Sur les concours de recrutement: sous les pavés, l'école

par Jean-Michel Muglioni, le 13 juillet 2008

 

   Il est vrai que les concours ne sont pas une garantie absolue contre toutes les injustices. Il est vrai que ce n’est pas une méthode absolument infaillible pour recruter des professeurs compétents. Il est vrai aussi qu’il y a d’autres systèmes universitaires et d’autres écoles que les nôtres, d’autres traditions, généralement respectables. Mais lorsqu’on transforme un bâtiment, on prend garde à ne pas entreprendre des travaux qui entraîneraient sa ruine. Or peut-être les concours de l’agrégation et le CAPES ont-ils, dans l’organisation des études en France, une place telle que le projet ministériel doive entraîner la ruine du système. Est-ce délibéré ? Les politiques sont-ils assez subtils pour être machiavéliques ? Comme toujours l’école est la victime d’un de ses plus purs produits.

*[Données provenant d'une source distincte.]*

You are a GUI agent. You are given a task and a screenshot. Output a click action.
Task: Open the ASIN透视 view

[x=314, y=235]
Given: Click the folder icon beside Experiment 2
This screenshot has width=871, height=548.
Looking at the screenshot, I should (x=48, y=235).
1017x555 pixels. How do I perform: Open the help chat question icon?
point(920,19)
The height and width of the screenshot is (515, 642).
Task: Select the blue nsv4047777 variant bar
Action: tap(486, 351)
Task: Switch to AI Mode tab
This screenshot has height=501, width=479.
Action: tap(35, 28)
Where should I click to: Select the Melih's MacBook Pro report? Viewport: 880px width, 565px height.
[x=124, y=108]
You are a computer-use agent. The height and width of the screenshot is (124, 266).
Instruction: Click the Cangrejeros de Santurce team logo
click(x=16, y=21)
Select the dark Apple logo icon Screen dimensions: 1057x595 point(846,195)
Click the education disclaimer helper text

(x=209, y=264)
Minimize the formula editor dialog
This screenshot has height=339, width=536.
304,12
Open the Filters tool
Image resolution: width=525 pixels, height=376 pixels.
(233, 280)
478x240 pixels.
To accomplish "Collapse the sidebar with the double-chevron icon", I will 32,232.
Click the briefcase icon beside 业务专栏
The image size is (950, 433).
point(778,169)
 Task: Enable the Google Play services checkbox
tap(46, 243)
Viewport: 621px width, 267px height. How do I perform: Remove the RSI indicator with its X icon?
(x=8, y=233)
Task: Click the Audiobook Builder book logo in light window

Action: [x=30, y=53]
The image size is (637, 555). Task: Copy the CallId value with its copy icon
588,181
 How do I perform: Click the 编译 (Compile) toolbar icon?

   Les concours gardent dans l’université française une place centrale. Ils assurent le recrutement des professeurs du secondaire comme du supérieur, donnant par là une certaine unité aux deux enseignements : tel est l’esprit de nos institutions, au point qu’on appelle « professeur » aussi bien un professeur de collège qu’un universitaire de renom, ce qui n’est pas le cas dans d’autres pays. Laisser l'agrégation en l'état et instituer un CAPES au rabais, sans exigences théoriques, met fin à cette tradition d'unité.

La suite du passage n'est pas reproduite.